:: Stored data ::
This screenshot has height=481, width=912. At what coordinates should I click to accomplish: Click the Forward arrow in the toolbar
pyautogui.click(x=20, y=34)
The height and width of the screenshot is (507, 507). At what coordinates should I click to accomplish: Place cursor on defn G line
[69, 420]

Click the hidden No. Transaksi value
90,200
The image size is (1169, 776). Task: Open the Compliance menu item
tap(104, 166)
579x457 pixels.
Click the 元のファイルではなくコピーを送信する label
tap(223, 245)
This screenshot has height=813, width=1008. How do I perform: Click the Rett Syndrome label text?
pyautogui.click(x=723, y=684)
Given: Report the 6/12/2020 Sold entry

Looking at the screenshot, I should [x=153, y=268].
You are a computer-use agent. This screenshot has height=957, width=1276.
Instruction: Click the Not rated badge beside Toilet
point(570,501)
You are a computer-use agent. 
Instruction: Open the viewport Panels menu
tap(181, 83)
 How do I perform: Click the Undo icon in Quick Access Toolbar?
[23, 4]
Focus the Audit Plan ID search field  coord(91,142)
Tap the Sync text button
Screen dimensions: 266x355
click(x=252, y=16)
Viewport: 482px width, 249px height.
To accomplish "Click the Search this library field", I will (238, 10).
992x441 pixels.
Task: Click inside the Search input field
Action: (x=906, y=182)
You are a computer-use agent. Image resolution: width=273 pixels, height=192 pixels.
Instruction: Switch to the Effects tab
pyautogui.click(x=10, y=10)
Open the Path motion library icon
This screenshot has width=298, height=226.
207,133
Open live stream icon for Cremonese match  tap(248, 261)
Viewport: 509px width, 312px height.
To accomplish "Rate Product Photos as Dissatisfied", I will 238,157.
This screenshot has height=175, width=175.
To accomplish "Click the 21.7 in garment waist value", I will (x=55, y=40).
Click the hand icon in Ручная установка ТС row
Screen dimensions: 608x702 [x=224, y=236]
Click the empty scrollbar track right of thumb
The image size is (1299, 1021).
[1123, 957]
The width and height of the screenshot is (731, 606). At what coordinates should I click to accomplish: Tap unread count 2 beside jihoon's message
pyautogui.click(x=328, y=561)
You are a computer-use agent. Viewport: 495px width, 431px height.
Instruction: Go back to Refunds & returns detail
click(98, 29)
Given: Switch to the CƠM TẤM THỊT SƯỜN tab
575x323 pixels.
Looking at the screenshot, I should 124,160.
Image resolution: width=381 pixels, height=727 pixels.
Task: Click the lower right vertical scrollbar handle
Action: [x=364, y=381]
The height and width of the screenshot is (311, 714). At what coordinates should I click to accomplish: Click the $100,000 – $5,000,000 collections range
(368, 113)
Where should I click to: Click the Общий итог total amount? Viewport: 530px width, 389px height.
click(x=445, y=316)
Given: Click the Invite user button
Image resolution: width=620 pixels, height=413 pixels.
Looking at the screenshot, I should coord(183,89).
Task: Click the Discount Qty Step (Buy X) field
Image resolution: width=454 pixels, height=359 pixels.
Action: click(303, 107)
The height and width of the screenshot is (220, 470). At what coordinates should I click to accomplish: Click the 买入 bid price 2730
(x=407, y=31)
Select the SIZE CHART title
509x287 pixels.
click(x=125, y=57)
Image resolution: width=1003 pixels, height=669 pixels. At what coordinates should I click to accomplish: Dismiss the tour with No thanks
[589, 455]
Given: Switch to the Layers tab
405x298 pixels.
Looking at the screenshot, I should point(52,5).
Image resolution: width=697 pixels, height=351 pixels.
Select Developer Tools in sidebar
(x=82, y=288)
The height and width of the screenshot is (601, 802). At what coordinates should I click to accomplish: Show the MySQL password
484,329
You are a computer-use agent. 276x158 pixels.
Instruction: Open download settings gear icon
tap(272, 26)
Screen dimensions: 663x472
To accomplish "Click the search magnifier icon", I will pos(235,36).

:: YOUR ASSIGNMENT ::
When a line in the entries above contains "agent", count it; please answer with the number only.

:: EXPECTED ANSWER ::
5